Whether it is a full-blown heroin addiction or an inability to stop eating cookies, addiction has a way of controlling our lives
Does the present moment always feel as though it is missing something?
Does it feel like you can’t find the satisfaction you are seeking, no matter how much you look for it in the future?
. . . no matter how many drugs you take or drinks you drink?
. . . no matter how much “stuff” you buy?
. . . no matter how much you work?
. . . no matter how much love or sex you get?
. . . no matter how much you gamble or eat?
If you answered yes to any of these questions, you may be suffering from addiction.
Whether it is a full-blown heroin addiction or an inability to stop eating cookies, addiction has a way of controlling our lives. It sets us on a course of constant, uncontrollable seeking towards the next moment.

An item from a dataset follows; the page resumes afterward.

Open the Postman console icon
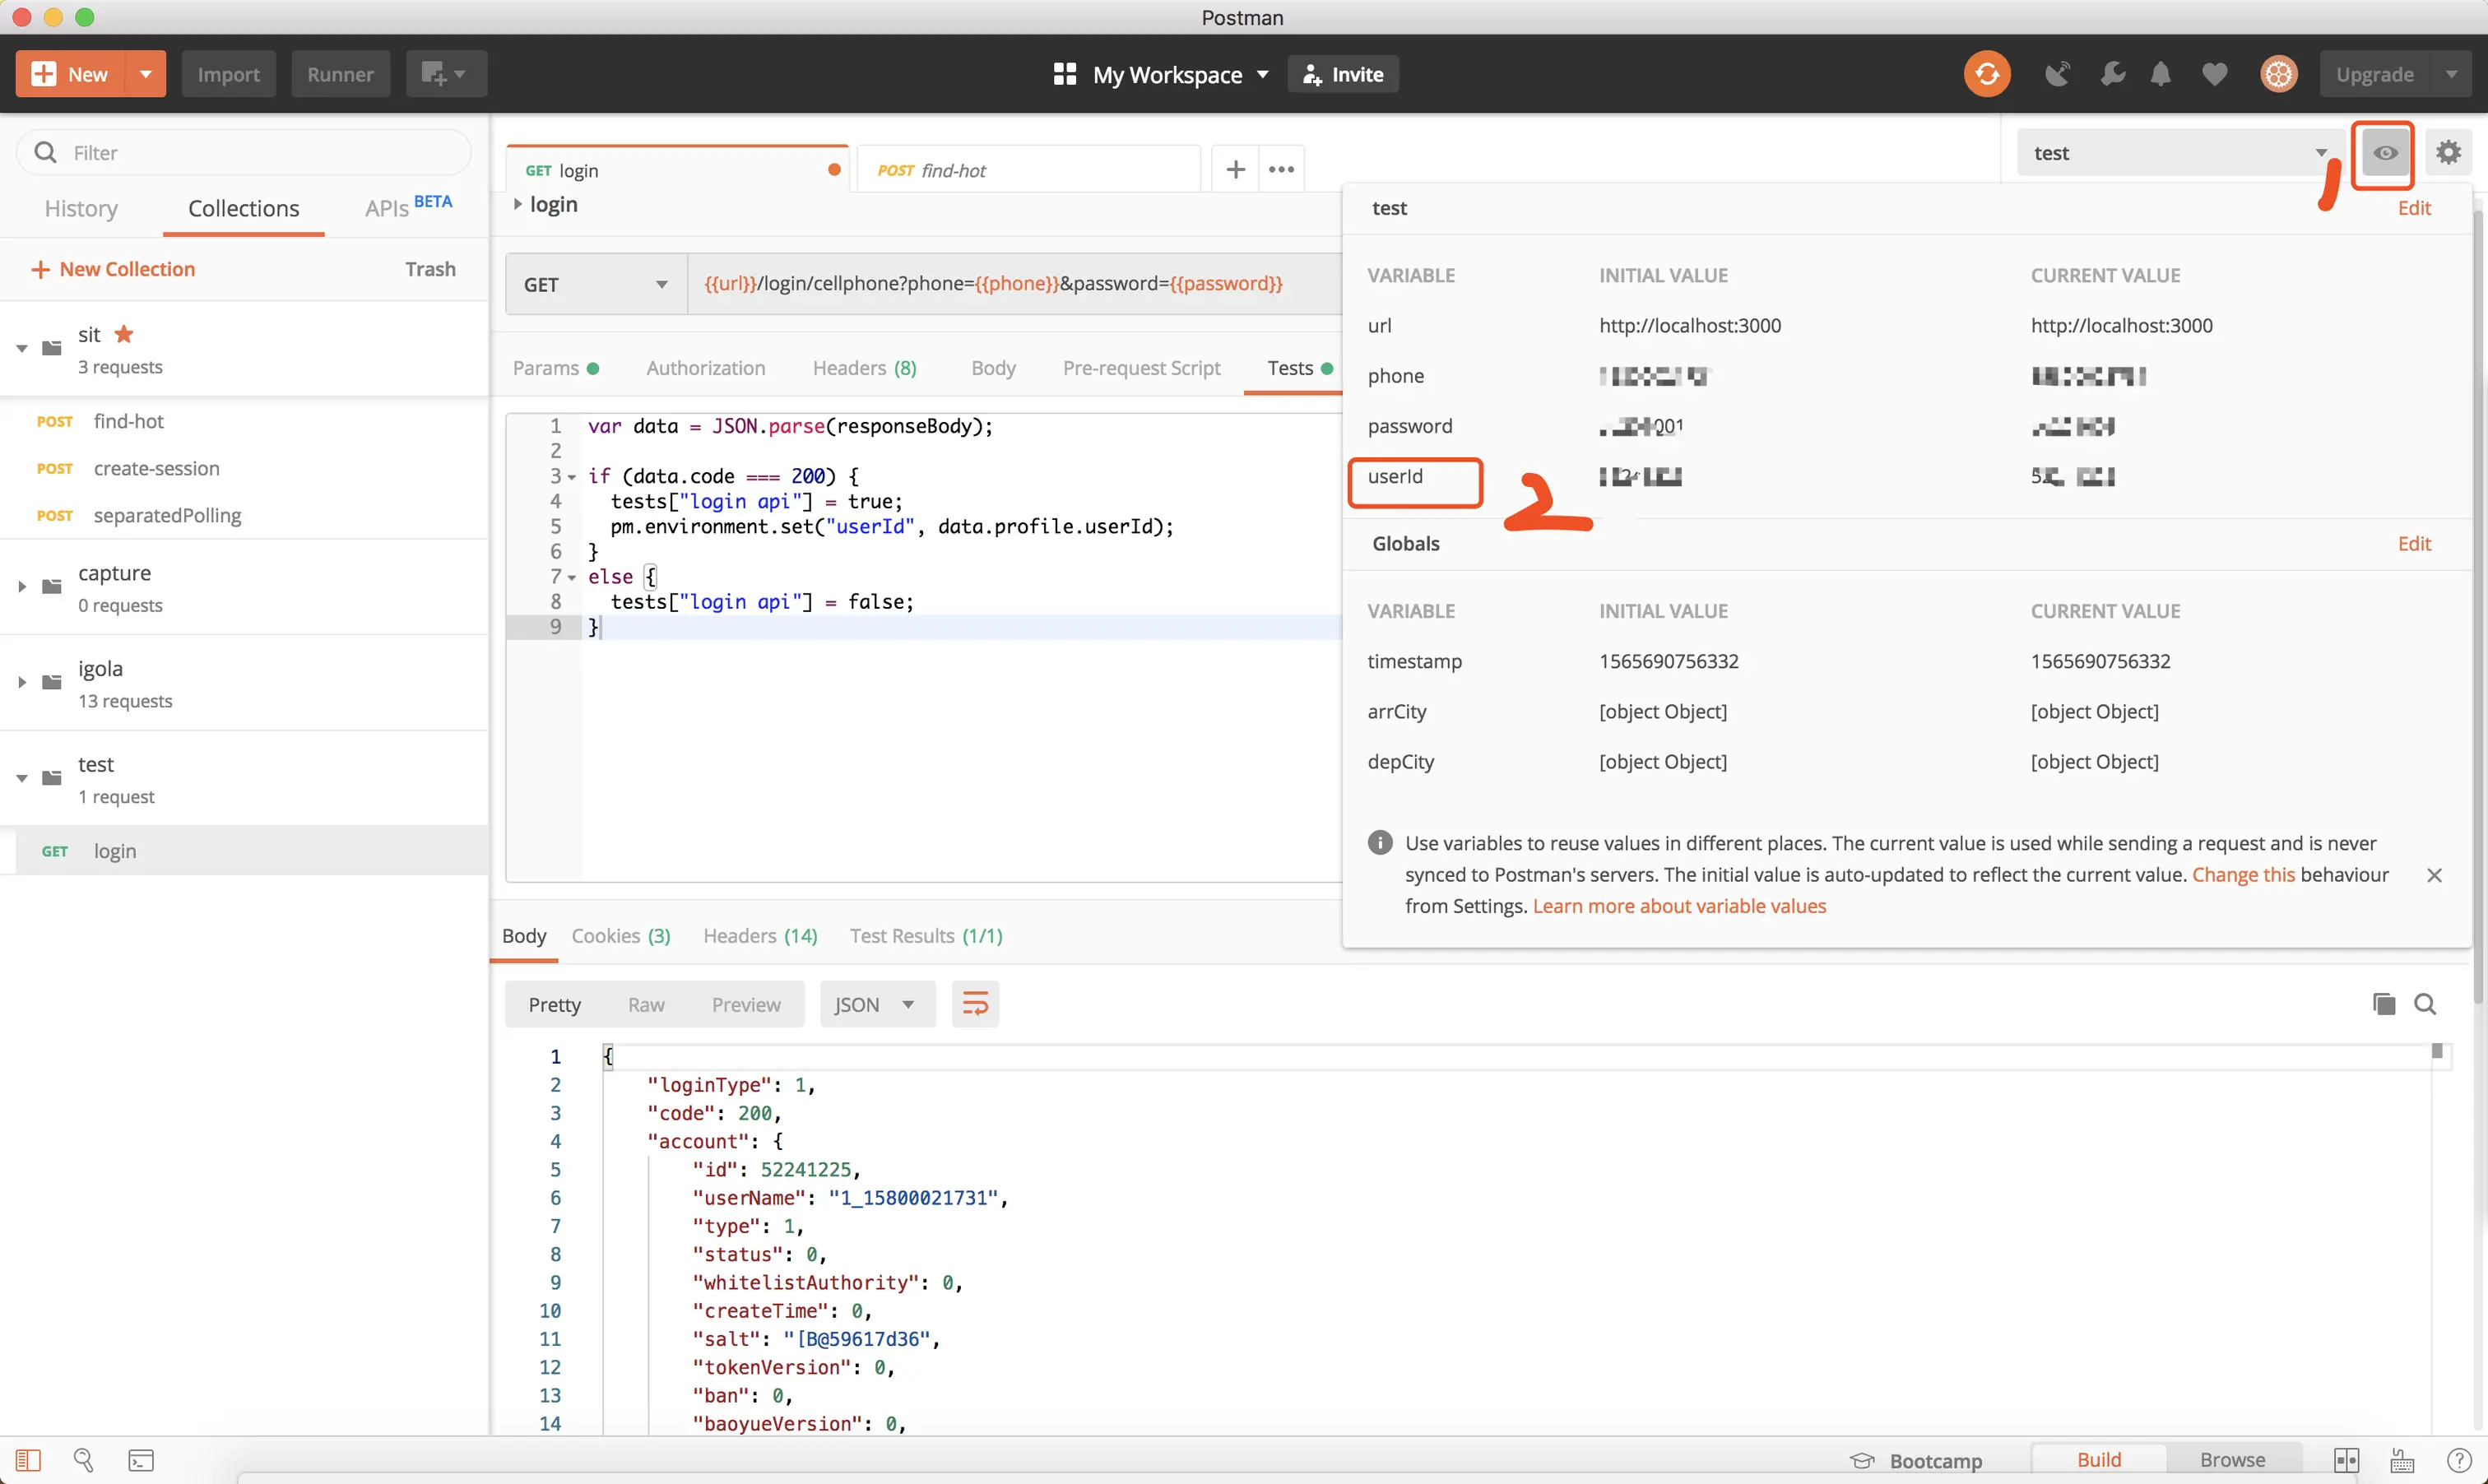Image resolution: width=2488 pixels, height=1484 pixels. coord(141,1460)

As addicts we seek to avoid unpleasant feelings and thoughts that are appearing now. These feelings and thoughts are remnants of the past. We carry them around with us unconsciously. We then erroneously believe that the future will set us free of these unpleasant feelings and thoughts.
Yet no matter how much we keep seeking the future, we never find that freedom. In our addiction, we may find moments of release or brief periods of satisfaction when we temporarily satisfy our urges, but we never find ongoing and permanent release from the cycle of seeking.
Natural rest is the key to freedom from the addiction cycle.
What is natural rest? This question cannot be answered through concepts. It must be experienced.
As addicts, we are addicted to thinking that the future will provide our happiness.
This addiction to thinking cannot be released through more thinking. Don’t rely on thinking to find out what natural rest is. Instead, take up the practice proposed in this book and find out for yourself what it is.
The present moment, when we are not emphasizing thoughts, contains a “natural rest.”
This rest is “natural” because it is already here. All we have to do is relax into it on a repeated basis.
The natural rest of the present moment is overlooked continuously by addicts. In overlooking this rest, the cycle of addiction just continues.